可以使用前面描述的基因组或逆转录酶(RT)聚合酶链式反应(PCR)检测人肺癌样品中异常表达的全长ROS蛋白或ROS融合蛋白(例如,SLC34A2-ROS融合蛋白之一、CD74-ROS融合蛋白、或FIG-ROS融合蛋白之一)的存在。参见,例如,Cools等人, N. Engl. J. Med. 348: 1201-1214 (2003)。
简而言之,例如可以使用标准技术从患有NSCLC的患者中获得肿瘤或胸膜渗出液样品。构建针对截短的ROS激酶、SLC34A2-ROS融合蛋白、CD74-ROS或FIG-ROS的PCR探针。可以使用RNeasy Mini Kit(Qiagen)从肿瘤或胸膜渗出液样品中提取RNA。可以使用DNeasy Tissue Kit(Qiagen)提取DNA。对于RT-PCR,使用例如SuperScriptTM III第一链合成系统(Invitrogen)用oligo (dT)20从例如2.5 mg总RNA合成第一链cDNA。然后,使用引物对例如SLC34A2-F1和ROS-P3(参见上述实施例5)扩增ROS基因或ROS融合基因(例如,SLC34A2-ROS、CD74-ROS、或FIG-ROS)。对于基因组PCR,可以使用Platinum Taq DNA高保真聚合酶(Invitrogen)并采用引物对例如SLC34A2-F1和ROS-R1、或者SLC34A2-F1和ROS-R2扩增融合基因。
此类分析将鉴定患有特征在于表达截短的ROS激酶(和/或ROS融合蛋白,诸如FIG-ROS、SLC34A2-ROS或CD74-ROS)的癌症的患者,所述患者是使用ROS抑制性治疗剂治疗的候选者。
实施例14
ROS激酶融合体对TAE-684和克里唑替尼(Crizotinib)的敏感性
小分子TAE-684(5-氯-2,4-二氨基苯基嘧啶)抑制ALK激酶。Galkin,等人, Proc. National Acad. Sci 104(1) 270-275, 2007(通过引用并入)中提供了TAE-684的结构。另一种小分子,即克里唑替尼,也抑制ALK激酶,以及MET激酶。Zou HY等人, Cancer Research 67: 4408-4417, 2007和美国专利公开号20080300273(通过引用并入)中提供了克里唑替尼(也称为PF-02341066)的结构。
确定TAE-684和/或克里唑替尼是否也抑制ROS融合多肽。
BaF3和Karpas 299细胞从DSMZ (Deutsche Sammlung von Mikroorganismen und Zellkulturen GmbH, Germany)获得。需要白介素-3存活的BaF3细胞在37℃下维持在具有10%胎牛血清(FBS) (Sigma)和1.0 ng/ml鼠IL-3 (R&D Systems)的RPMI-1640培养基(Invitrogen)中。Karpas 299细胞(淋巴瘤细胞系)生长在具有10% FBS 的RPMI- 1640中。
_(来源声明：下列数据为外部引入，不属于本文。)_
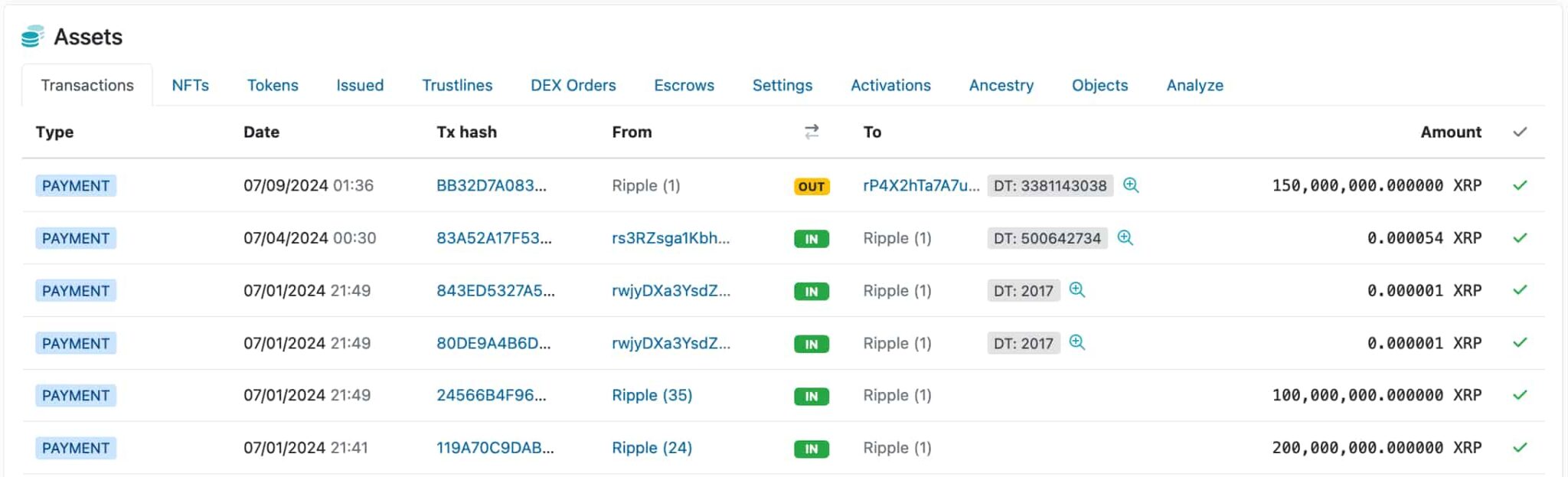Click green checkmark on 150,000,000 XRP row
BaF3细胞用编码FIG-ROS(S)、FIG-ROS(L)或FLT- 3ITD(在FLT3中的内部串联重复突变引起AML白血病)的逆转录病毒转导,并且选择IL3依赖性生长。表达NPM-ALK的Karpas 299细胞被用作阳性对照。如前所述生成逆转录病毒(参见PCT公开号WO 2010/093928,其通过引用并入)。
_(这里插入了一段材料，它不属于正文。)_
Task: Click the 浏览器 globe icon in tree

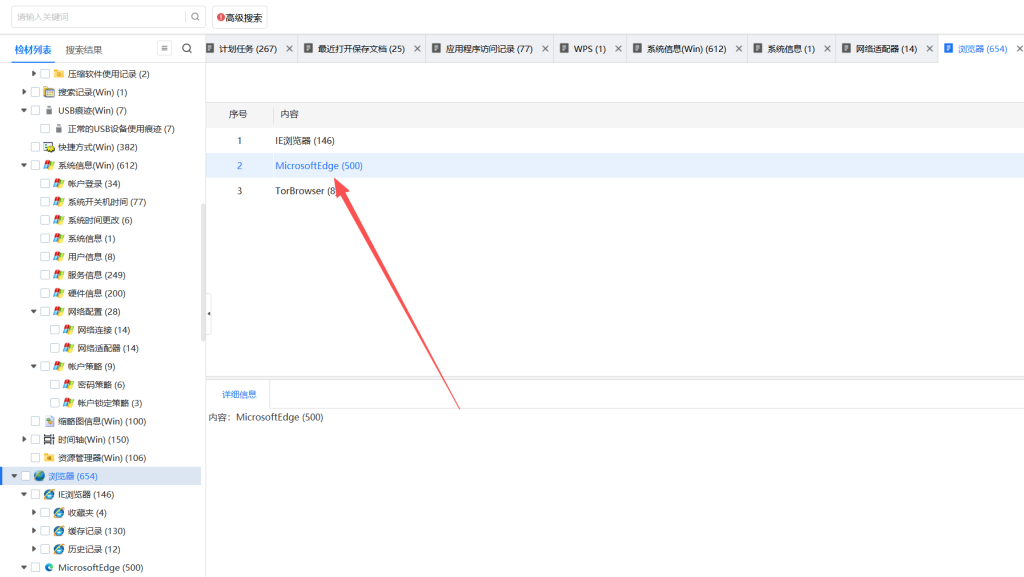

使用CellTiter 96水性单溶液试剂(Promega, 目录号G3582)进行MTS测定。简而言之,24孔板中的1 x 105个细胞/孔在1 mL培养基中生长,所述培养基包括0 nM、3 nM、10 nM、30 nM、100 nM、300 nM 或1000 nM TAE-684。72小时后,将20 μl CellTiter 96水性单溶液试剂添加至96孔测定板(平底)的各孔中,然后添加100 μl在处理或没有处理的情况下生长的细胞。仅有培养基的孔用作对照。96孔板在37℃下孵育1-4小时,然后使用96孔读板器通过读取490 nm处的吸光度而计数活细胞。
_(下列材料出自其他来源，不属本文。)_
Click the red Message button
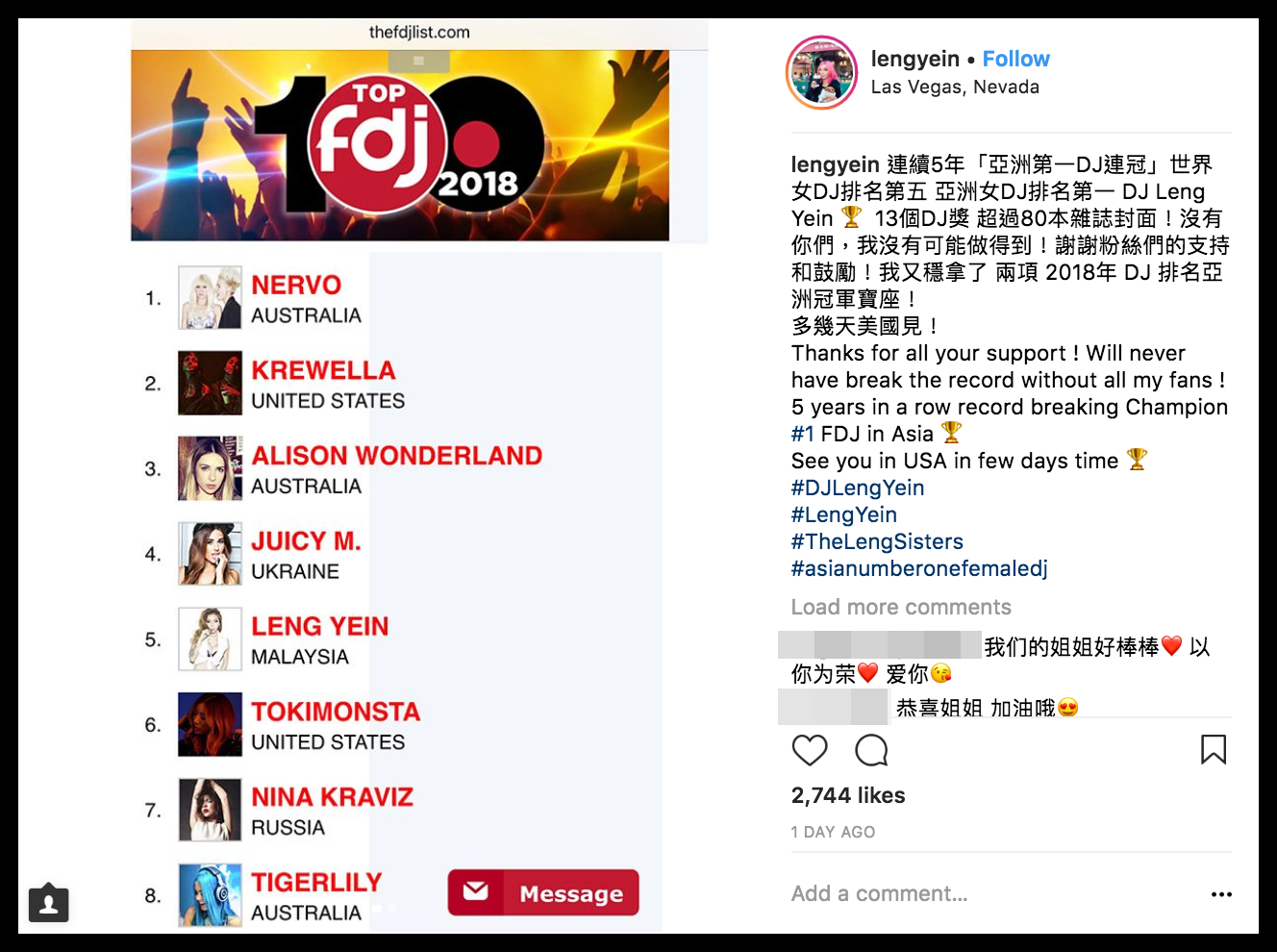Image resolution: width=1277 pixels, height=952 pixels. coord(543,892)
如图18中显示,用表达FIG-ROS 多肽之一的逆转录病毒转导的BaF3细胞在TAE-684存在的情况下停止生长。与FIG-ROS(L)相比,FIG-ROS(S)更不易受TAE-684影响。Karpas 299细胞在TAE-684存在的情况下也响应(即停止生长)。用FLT3/ITD转导的BaF3细胞不易受TAE-684影响。来自两次实验的IC50值在如下表4中,其中数据来自最后的细胞系,即表达myc-标签的新霉素的BaF3细胞,其仅在第二次实验中可获得。
表 4
Figure 593537DEST_PATH_IMAGE012
接下来通过使用切割的胱天蛋白酶-3作为细胞凋亡的标记通过流式细胞术测量切割的胱天蛋白酶-3阳性细胞的百分比来评估BaF3和Karpas 299细胞的死亡机制。这些结果使用从Cell Signaling Technology, Inc. (Danvers, MA)可公开获得的方案获得。如图19中显示,TAE-684的存在引起表达FIG-ROS(S)或FIG-ROS(L)的BaF3细胞通过细胞凋亡而死亡。在TAE-684存在的情况下停止生长的Karpas 299细胞没有通过细胞凋亡而死亡 - 它们只是经历细胞周期停滞。因此,TAE-684抑制FIG-ROS融合多肽的机制不同于TAE-684抑制ALK激酶的机制。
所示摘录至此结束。